- Russian ruble outperforms and CBR cuts rates by 100bps to 11.5%, resumes FX purchases
- More negative on the Brazilian real
- Asian currencies lacking direction
Russian ruble outperforms
This week the Russian ruble was the best performing emerging market currency mainly because Brent oil prices had some upward momentum. Earlier in the week, the Central Bank of Russia (CBR) cut its key rate by 100bps to 11.5%. Since the end of last year, when Russia was in the midst of a financial crisis that forced the CBR to hike rates to 17% to defend the ruble, rates have been lowered by a cumulative 5.5 percentage points. The central bank signaled that the pace of monetary easing is likely to moderate a bit going forward as inflation expectations could become dislodged. Inflation, while starting to come down, is still high, at 15.8% in May. Another reason that could prompt the CBR to be cautious in reducing rates is that it is continuing its FX purchases at a daily pace of around $200 million.
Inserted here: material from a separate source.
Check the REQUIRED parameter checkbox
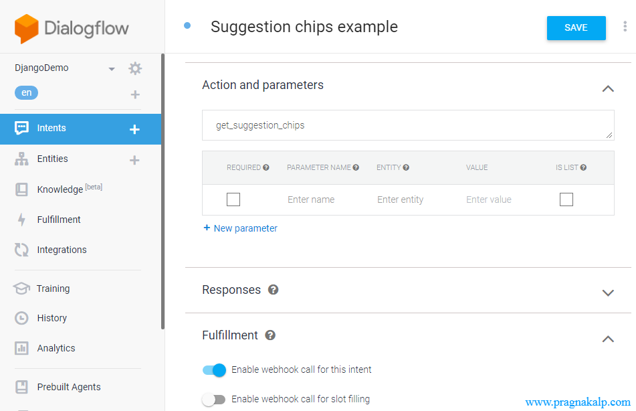636x411 pixels. tap(233, 199)
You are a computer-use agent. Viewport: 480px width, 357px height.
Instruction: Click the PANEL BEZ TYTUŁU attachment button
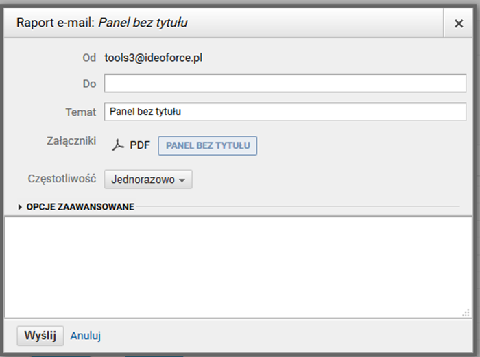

This also leads to a looser policy stance. However, with the economy falling ever deeper into recession, we think that the central bank will be forced to continue loosening policy. As such, we expect CBR’s key rate to be cut to 9% at the end of this year. As the CBR’s decision was expected, it did not affect the ruble.
More weakness in Brazilian real
We have adjusted our GDP forecasts for Brazil for Q2 downwards (see our Brazil Watch: Growth Down, inflation up). The first data available for Q2 point to a deeper recession. Despite the sharp economic slowdown, inflation continues to rise in almost every category, reaching 8.5% yoy in May, up from 8.2% in April. Most of the price increase is due to the fiscal adjustment that is currently taking place. The central bank has remained vigilant. Therefore, one or two more rate hikes are likely in our view. Meanwhile, the central bank has signalled via lower interventions that it is comfortable with a possible weakening of the real. To take all the above into account, we now expect a further weakening of the real versus the US dollar in 2016. Our new year-end 2016 forecast is 3.4 in USD/BRL.
Asian currencies lacking direction
Asian currencies lacked direction in the past week. The Singapore dollar, given its high sensitive to interest rates in the US, gained due to market expectations that the Fed will raise interest rates at a slower pace. The outlook for the South Korean won remains weak as concerns linger that the Middle East respiratory syndrome (MERS) outbreak will hurt household consumption and the service sector. Separately, short term volatility expectations in the onshore Chinese yuan have declined to the lowest level since 2010. Market expectations are that the Chinese authorities will keep the yuan stable ahead of the upcoming IMF review on the yuan inclusion in the SDR basket. Looking ahead, we maintain our slightly bearish view that the yuan will decline towards 6.30 against the USD later this year based on economic fundamentals.